I think both of us have experienced this

and like the delight

and the joy in doing science with Claude

and its current capabilities,

but then also now starting to think in the research group

that you're leading

and how we advance those capabilities.

And so maybe for a minute we can just chat a little bit

about how kind of current capabilities and ecosystems

and maybe even like extended context through MCPs

and life sciences start to create this base case

and then your thoughts on how we extend that

and even like push it further,

and you know, what that starts to look like and take shape.

- Yeah, totally.

So, you know, we've talked about this a lot.

I think that, you know, it's important to crawl,

walk, run in this space.

Right?

There's a lot of things about doing biology

and having AI, you know, be useful in science

that are different from having AI be useful-

- It is the AI space.

So maybe you like to use a old running analogy, you know,

you start fast,

you pick it up in the middle and you sprint home.

So very little crawling,

but just, you know,

sprinting and then sprinting faster.

- Sprinting, sprinting faster, then flying in a rocket ship

is what we're going for here.

But you know,

the very base level is we need Claude to be conversant

with all of the tools

that scientists are using every day, right?

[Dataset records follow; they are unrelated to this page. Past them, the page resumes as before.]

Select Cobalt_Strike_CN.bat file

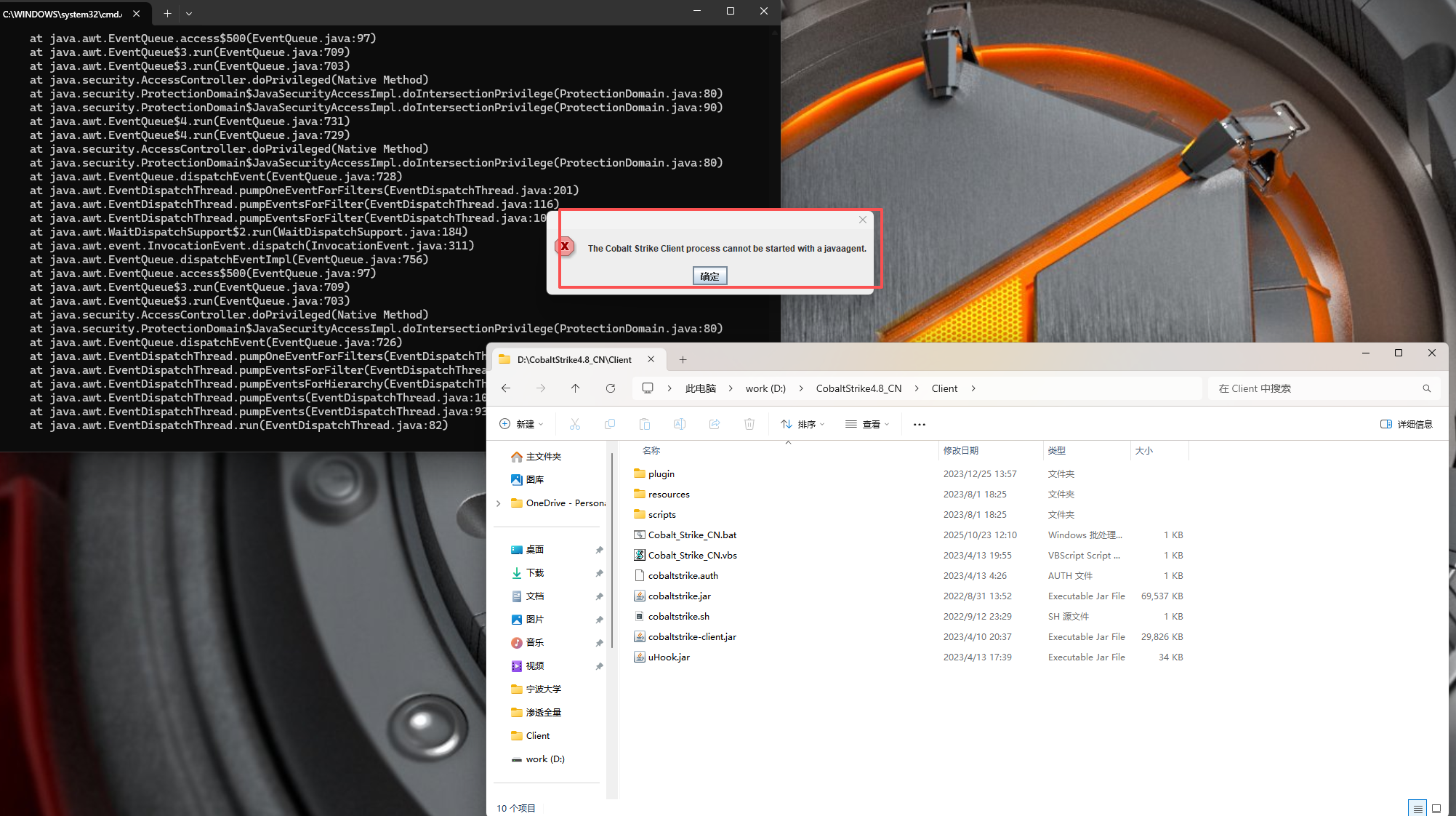pos(692,535)
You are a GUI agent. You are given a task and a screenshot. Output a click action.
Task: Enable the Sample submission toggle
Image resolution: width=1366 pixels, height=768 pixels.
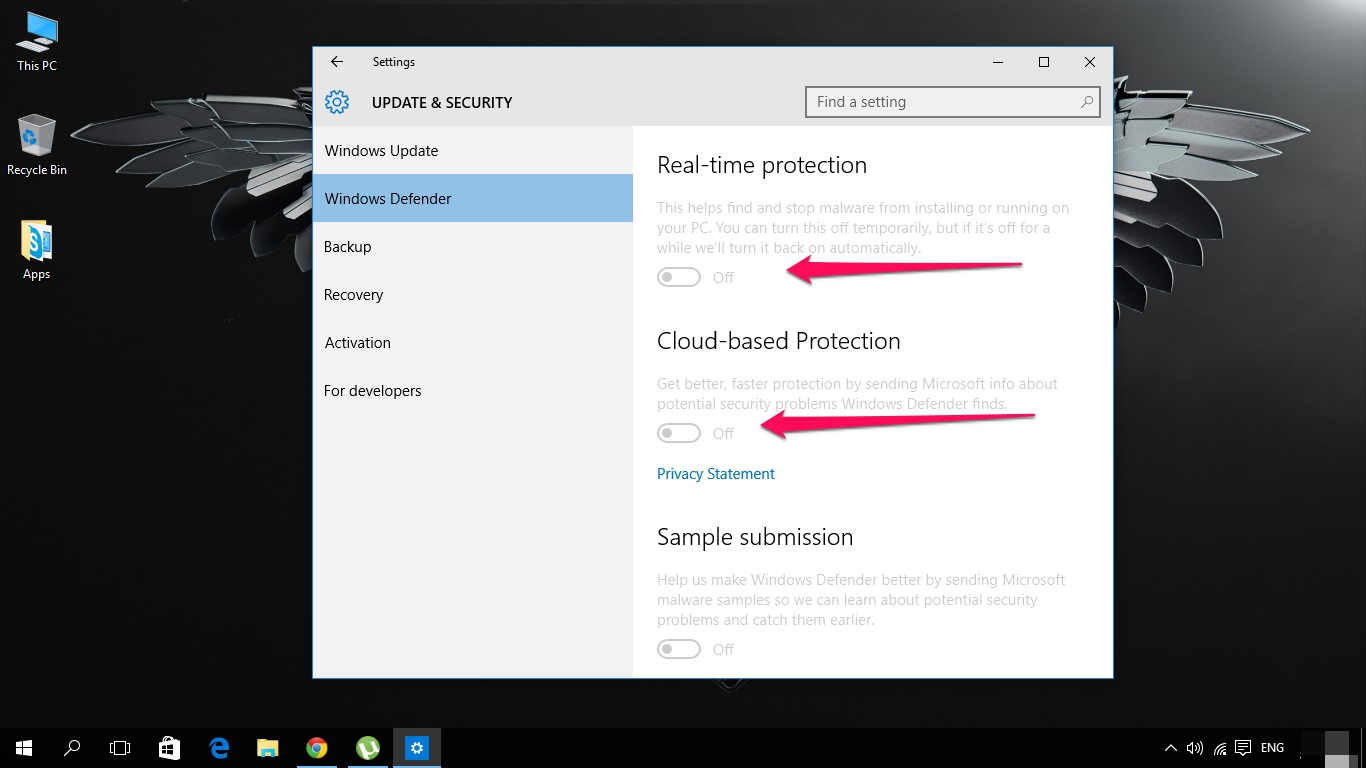click(x=679, y=648)
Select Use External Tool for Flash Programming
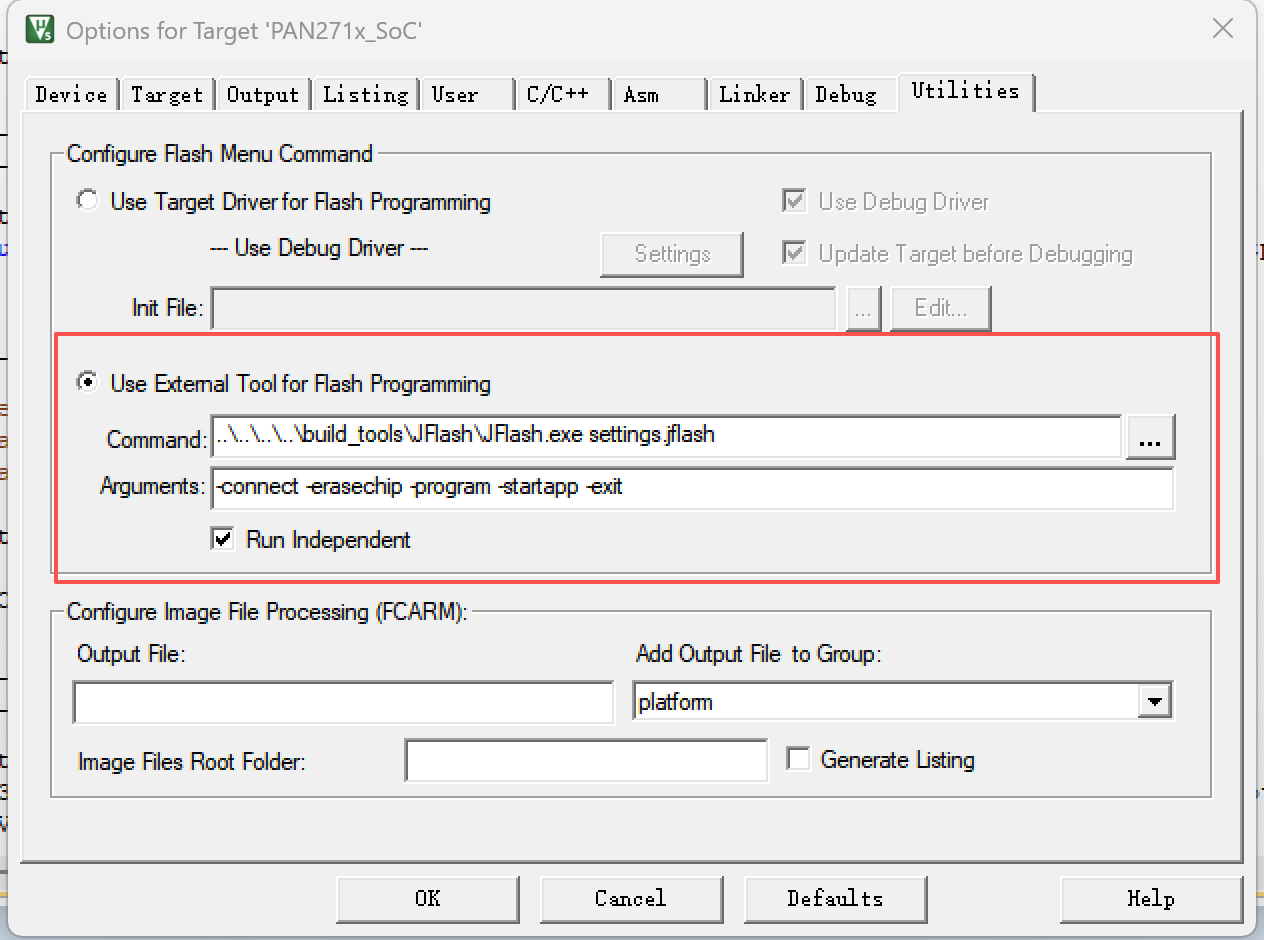Viewport: 1264px width, 940px height. pyautogui.click(x=88, y=383)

And so there's a whole ecosystem of important tools

and partners out there that we are integrating with, right?

So we talk about Benchling on the, you know, experiment,

administration, lab notebook side of things,

10x Genomics with Cell Ranger, right?

Incredibly important platform for

analyzing single cell experiments.

And then PubMed, for example, for being able

to query the literature, right?

And so these are just three of a,

three incredibly important partners

in a much larger ecosystem.

And so that base level is we need to

make sure that Claude can talk to all the major sources

that scientists are using throughout, you know,

their daily work.

And then I think the next level is we want to bring Claude

to performing at the level of

a superhuman research assistant that can assist you

as a scientist throughout all stages of your project, right?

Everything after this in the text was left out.